Like a safecracker, or a pickpocket. – Futurama
My
advice is stand firm for what you believe in, until and unless logic
and experience prove you wrong. Remember, when the emperor looks
naked, the emperor is
naked. The truth and the lie are not "sort of" the same
thing. And there's no aspect, no facet, no moment in life that can't
be improved with pizza. Thank you. – Daria Morgendorffer
I
had to look in the dictionary
To find out the meaning of unrequited
While she was giving herself for free
At a party to which I was never invited
To find out the meaning of unrequited
While she was giving herself for free
At a party to which I was never invited
-
Billy Bragg
1.
You can't win. 2. You can't break even. 3. You can't even get out of
the game. – Ginsberg’s Theorum
I
have never found anywhere, in the domain of art, that you don't have
to walk to.
(There is quite an array of jets, buses and hacks which you can ride
to Success; but that is a different destination.) It is a pretty wild
country. There are, of course, roads. Great
artists make the roads; good teachers and good companions can point
them out. But there ain't no free rides, baby.

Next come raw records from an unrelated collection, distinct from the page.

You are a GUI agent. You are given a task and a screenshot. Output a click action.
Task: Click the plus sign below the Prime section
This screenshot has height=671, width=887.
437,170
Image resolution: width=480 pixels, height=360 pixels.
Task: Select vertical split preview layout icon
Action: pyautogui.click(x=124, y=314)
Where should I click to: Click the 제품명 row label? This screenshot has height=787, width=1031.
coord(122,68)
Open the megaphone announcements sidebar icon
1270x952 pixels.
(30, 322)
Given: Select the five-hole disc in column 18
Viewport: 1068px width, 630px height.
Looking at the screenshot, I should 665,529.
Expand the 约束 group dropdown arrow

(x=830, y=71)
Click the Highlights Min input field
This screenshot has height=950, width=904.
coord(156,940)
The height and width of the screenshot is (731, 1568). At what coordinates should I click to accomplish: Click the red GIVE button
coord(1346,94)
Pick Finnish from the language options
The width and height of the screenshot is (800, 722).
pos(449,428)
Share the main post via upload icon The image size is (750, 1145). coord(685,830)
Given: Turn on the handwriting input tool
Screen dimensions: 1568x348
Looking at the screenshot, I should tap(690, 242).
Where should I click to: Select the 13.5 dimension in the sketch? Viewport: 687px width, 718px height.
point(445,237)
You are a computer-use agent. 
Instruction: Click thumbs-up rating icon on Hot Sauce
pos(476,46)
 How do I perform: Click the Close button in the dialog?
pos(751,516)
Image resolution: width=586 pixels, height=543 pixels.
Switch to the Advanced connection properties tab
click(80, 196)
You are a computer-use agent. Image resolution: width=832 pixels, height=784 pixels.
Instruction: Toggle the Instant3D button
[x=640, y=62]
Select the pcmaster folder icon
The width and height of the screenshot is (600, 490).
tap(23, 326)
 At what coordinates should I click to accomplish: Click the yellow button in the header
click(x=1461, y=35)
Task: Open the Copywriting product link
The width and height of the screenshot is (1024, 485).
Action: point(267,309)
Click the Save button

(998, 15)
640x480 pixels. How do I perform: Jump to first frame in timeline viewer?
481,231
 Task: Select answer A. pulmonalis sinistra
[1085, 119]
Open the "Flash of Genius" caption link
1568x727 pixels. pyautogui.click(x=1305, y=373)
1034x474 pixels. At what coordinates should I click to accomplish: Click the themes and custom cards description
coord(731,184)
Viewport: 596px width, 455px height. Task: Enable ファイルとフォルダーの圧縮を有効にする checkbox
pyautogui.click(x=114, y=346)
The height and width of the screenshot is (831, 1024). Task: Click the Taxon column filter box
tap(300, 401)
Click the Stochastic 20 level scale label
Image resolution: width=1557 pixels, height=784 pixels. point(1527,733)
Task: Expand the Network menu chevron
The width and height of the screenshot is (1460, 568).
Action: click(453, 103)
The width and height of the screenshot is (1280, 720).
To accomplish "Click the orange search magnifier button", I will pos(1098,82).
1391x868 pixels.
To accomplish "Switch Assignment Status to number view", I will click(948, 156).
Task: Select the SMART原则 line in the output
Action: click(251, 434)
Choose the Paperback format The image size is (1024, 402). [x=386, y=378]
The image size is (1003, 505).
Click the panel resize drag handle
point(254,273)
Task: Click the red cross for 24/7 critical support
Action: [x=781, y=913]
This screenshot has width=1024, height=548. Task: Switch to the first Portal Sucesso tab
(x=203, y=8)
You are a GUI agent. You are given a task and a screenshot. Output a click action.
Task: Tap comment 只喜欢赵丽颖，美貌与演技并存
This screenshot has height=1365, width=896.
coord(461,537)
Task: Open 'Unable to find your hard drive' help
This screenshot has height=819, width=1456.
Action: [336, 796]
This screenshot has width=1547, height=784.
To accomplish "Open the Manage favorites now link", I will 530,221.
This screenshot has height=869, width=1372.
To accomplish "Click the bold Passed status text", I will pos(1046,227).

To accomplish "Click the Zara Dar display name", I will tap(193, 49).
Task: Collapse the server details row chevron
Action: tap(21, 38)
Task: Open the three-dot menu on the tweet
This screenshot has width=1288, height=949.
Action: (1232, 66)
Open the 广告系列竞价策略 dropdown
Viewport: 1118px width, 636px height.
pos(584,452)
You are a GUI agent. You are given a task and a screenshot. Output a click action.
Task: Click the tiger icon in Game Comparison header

No hitchhiking. And if you want to strike out in any new direction —
you go alone. With a machete in your hand and the fear of God in your
heart. – Ursula Le Guin
Most of the wind happens
where there are trees. - Paul Muldoon
Look at all those things. Lovely ain't they. But my greatest advice? Find some of your own, from people you respect, and then you can talk about their words to your students. All of the aforementioned will be used from September, along with trucks and trucks of others; an ever changing cloud of words that turn black and rain and snow and then open up to the sun but never fail to have an impact because they are part of a dynamic conversation.I think that the current teaching ethic is one that rewards stasis. Despite its outspoken chagrin of coasting, it rewards systems that stay the same. But ideas that put things in place. Hmmm. Putting things in place. That is a vile little goblin in itself. Stop putting things in place, because that just means that they are to be left. If you paint something on a wall it will be ignored because that is its inevitable function. Talk, change, EXIST AS A CONVERSATION.
Just, in all this quoting and quothing, remember:
A witty saying
proves nothing. - Voltaire
Oh, shit. I think that's just formed a paradox.